Does one need to apologize for the use of racial markers for white folks when people of color have had to suffer and endure racial marking for centuries of "other-ing" under colonialism and imperialism? Will there ever be a time when our language will be free of racial markers? Perhaps. But we need to understand the resistance of white folks to being racially marked before we can move on.
***
A lively dialogue ensued following the above as I made the following comments:
* The word "white" has a history within the context of modernity when "race" was first used (around 16th century) to rationalize/justify the colonial conquests of non-white peoples. In the 19th century US, the word "white" served to consolidate and assimilate ethnic European immigrants into one group. As a group, they are able to protect their class interests on the basis of a racialized identity. Given this history, how does the continued denial of whiteness as a racial marker and white privilege as its benefit, perpetuate our inability to see ourselves as each other's KAPWA?
* Consider that the rise of modernity is only a blip in time when we consider the evolution of the universe. Based on scientific cosmology, we now know that the universe came into being 14B years ago and we are the latest species to evolve out of the creative processes of the universe. This species called "human" has been around for about 5M years. Early types evolved into hunter-gatherer societies and about 10,000 years ago, hunter-gatherers began to farm and domesticate animals. The production of surplus food created the need to protect the supply from being stolen by another tribe. According to the (first religion) Zoroastrian stories, the concept of evil emerged at this time; evil referring to the marauders and thieves who raid groups' food supply. Thus the need to construct a "supreme being" for protection.
* Classical civilizations (e.g. India, China, Persia, Mayan, Inca) came after hunter-gatherer societies and would reign for thousands of years until the emergence of scientific discoveries(Copernicus, Galileo, Newton) altered the cosmological views of ancient peoples.
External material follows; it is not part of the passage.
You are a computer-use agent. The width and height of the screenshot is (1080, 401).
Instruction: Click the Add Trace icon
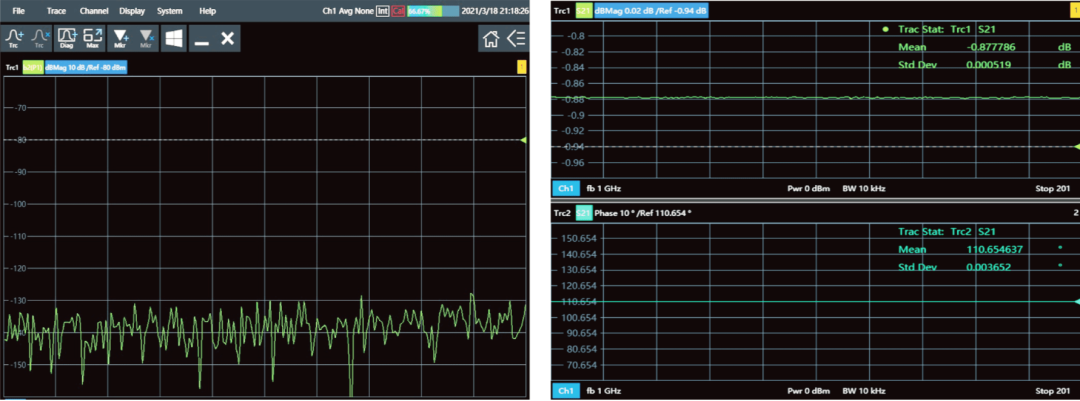click(14, 38)
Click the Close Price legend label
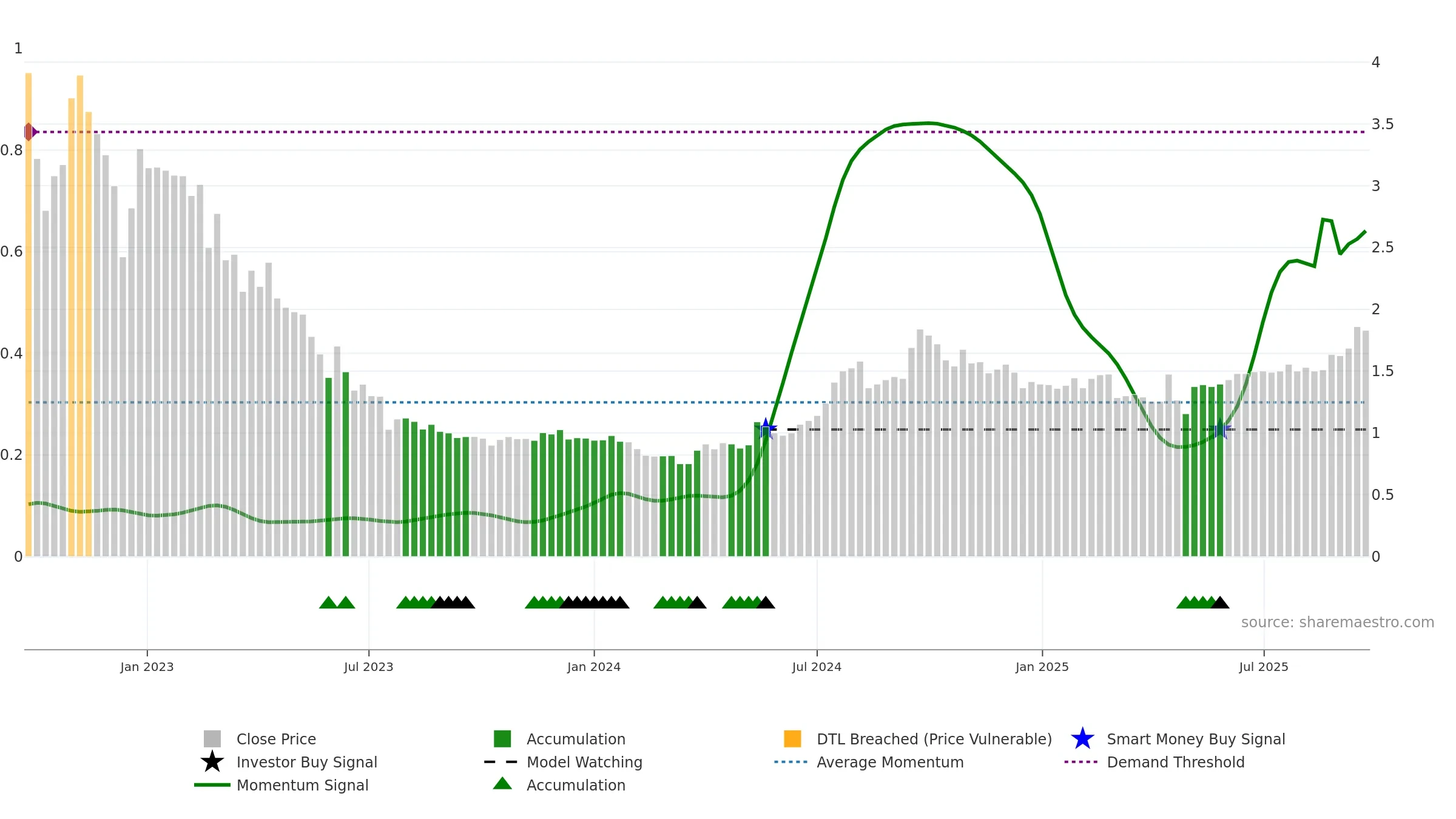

Science would wrestle Spirit out of Nature and begin the period of seeing Nature as an inanimate resource for the benefit of the human species. Elaborate theological constructions would lend credence to this belief. Secular science was used to serve the ideological ends of empire builders that resulted in wars, genocides, and atomic and nuclear bombs. Scientists shuddered at seeing the results of their work being used for these ends.
* The 20th century's scientific discoveries (big bang theory, Einstein, Hubble's telescope, space travel, etc) and technological innovations is now enabling some scientists to develop a reorientation towards a more cosmological view. Thomas Berry, a monk and the father of "ecotheology", began to challenge scientists to write a new creation story that would more accurately locate human beings as a species within this expanding universe.
* If the last 500 years are marked by increasing violence and destruction (most of it human-made)of the Earth's processes and support systems, can human consciousness abate, delay, reverse the course that we're on? Would healing the psychic split in the modern mind help us change how we see each other?
* How should we locate ourselves in this cosmic-scientific story if we have been educated to think of ourselves as members of a nation-state, an ethnic/racial group, a class or caste, or as gendered/sexualized beings? How do we begin to reorient our thinking when we are so deeply imbued with modernity's idea of the superiority of the human variety over all other species? How do we begin to reconcile our deepest longings for wholeness and rootedness and connection to Nature and to One Another with the cultural demand to be otherwise? to be nothing than mere consumers?
* Do the ancient shamans' intimate physical and emotional experience and knowledge of the universe have anything to teach our science-oriented consciousness?
* Too often indigenous peoples are dismissed as remnants of a useless past, in need of civilizing and modernization even as their lands and the mineral and water resources are stolen from them.
* The Filipino babaylan and the organic mystics of the Philippines face the difficult struggle for survival in these modern times. What is our/my responsibility as we/I listen?